[START Record extracts]
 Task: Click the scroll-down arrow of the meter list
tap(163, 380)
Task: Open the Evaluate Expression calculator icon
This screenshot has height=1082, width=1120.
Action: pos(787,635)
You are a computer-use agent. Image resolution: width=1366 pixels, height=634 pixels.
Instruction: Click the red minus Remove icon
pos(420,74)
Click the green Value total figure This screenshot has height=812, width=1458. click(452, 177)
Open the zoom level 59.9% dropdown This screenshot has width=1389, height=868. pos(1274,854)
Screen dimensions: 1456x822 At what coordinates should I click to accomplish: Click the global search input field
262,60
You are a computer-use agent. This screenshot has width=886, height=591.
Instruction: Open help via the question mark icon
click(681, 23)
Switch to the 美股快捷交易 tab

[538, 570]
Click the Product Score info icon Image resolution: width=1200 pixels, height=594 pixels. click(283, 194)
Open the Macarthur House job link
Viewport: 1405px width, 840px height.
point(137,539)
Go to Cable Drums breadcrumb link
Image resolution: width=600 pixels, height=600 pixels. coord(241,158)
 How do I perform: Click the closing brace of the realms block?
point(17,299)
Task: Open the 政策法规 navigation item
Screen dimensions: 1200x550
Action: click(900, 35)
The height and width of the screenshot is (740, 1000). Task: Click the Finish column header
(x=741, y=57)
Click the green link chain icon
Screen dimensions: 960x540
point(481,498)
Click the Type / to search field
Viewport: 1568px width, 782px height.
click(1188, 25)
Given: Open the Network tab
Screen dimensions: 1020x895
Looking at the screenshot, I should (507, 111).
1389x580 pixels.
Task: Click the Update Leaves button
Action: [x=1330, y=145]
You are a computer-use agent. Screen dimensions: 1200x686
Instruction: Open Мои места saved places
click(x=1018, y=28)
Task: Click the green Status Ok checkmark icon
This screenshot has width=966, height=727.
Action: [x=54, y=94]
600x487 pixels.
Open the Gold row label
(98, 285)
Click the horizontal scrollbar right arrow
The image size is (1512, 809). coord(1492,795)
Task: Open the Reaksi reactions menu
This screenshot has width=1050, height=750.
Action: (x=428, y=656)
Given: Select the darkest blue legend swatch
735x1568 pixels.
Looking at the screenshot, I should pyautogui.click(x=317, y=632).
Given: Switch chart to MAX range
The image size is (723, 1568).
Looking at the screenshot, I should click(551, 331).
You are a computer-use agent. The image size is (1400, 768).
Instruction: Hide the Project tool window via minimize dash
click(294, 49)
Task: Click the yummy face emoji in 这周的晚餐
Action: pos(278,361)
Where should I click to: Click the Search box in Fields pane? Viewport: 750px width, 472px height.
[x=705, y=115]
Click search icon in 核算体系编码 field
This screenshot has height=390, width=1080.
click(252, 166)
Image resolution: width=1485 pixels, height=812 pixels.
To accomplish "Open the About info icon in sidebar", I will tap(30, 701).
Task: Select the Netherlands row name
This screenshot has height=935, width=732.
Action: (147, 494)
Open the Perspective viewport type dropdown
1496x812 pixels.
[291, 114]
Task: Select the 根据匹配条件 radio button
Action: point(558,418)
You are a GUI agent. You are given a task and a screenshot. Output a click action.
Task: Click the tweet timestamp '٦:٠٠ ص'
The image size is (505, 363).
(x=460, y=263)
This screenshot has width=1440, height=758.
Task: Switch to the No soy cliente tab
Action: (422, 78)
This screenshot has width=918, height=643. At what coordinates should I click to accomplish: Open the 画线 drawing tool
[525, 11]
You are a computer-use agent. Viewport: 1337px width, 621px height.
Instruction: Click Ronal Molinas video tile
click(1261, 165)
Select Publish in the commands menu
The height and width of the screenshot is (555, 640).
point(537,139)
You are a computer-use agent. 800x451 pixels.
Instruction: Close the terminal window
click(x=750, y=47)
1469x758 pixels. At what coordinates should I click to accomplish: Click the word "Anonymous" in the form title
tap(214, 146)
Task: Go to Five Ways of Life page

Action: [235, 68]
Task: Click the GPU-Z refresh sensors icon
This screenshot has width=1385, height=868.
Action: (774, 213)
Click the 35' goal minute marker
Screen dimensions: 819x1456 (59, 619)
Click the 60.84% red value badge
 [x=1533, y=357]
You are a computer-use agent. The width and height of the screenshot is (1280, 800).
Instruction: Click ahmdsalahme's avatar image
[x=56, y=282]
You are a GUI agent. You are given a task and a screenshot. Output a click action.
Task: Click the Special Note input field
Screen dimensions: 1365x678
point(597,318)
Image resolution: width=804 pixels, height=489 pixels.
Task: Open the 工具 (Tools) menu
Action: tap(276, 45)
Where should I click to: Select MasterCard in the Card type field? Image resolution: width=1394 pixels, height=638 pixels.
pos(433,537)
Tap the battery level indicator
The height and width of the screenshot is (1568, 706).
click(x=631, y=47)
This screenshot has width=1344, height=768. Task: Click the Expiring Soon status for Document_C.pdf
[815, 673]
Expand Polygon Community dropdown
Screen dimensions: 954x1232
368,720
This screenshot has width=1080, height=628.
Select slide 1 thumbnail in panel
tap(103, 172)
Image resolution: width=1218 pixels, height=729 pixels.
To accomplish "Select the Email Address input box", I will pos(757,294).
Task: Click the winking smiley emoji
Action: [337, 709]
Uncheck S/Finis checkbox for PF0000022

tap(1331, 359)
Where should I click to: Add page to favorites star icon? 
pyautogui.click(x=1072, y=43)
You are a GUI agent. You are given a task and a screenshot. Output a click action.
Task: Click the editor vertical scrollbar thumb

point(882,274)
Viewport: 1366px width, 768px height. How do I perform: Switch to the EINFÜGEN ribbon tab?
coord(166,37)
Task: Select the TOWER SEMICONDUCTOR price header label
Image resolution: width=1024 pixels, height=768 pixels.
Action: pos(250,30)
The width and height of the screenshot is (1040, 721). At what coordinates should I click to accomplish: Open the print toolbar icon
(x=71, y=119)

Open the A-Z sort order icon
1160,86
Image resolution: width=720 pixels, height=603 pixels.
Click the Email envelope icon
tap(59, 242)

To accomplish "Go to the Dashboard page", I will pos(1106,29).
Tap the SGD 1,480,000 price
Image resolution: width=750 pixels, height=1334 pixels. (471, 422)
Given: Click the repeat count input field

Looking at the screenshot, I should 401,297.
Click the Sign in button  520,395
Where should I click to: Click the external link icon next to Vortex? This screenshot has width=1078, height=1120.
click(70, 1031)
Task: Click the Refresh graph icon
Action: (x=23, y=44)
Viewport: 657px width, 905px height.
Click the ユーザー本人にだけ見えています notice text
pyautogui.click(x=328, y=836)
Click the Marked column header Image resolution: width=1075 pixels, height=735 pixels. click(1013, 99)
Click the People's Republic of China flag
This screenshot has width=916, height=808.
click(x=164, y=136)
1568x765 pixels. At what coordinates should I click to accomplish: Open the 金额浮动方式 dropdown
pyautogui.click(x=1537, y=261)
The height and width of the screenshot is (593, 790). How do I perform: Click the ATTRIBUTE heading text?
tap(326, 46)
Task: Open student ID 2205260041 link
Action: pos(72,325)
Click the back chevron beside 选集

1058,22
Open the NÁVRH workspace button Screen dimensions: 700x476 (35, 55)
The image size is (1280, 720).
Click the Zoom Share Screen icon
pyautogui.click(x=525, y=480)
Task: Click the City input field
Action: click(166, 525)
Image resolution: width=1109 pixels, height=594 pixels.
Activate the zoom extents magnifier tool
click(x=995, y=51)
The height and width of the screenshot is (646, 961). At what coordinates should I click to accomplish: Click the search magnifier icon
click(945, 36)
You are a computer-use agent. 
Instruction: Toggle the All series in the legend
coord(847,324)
[END Record extracts]
**Problem requirements**
Find every line in the data above that contains the word "will", and copy each one.

**Worked answer**
To accomplish "Open the About info icon in sidebar", I will tap(30, 701).
To accomplish "Select the Email Address input box", I will pos(757,294).
To accomplish "Go to the Dashboard page", I will pos(1106,29).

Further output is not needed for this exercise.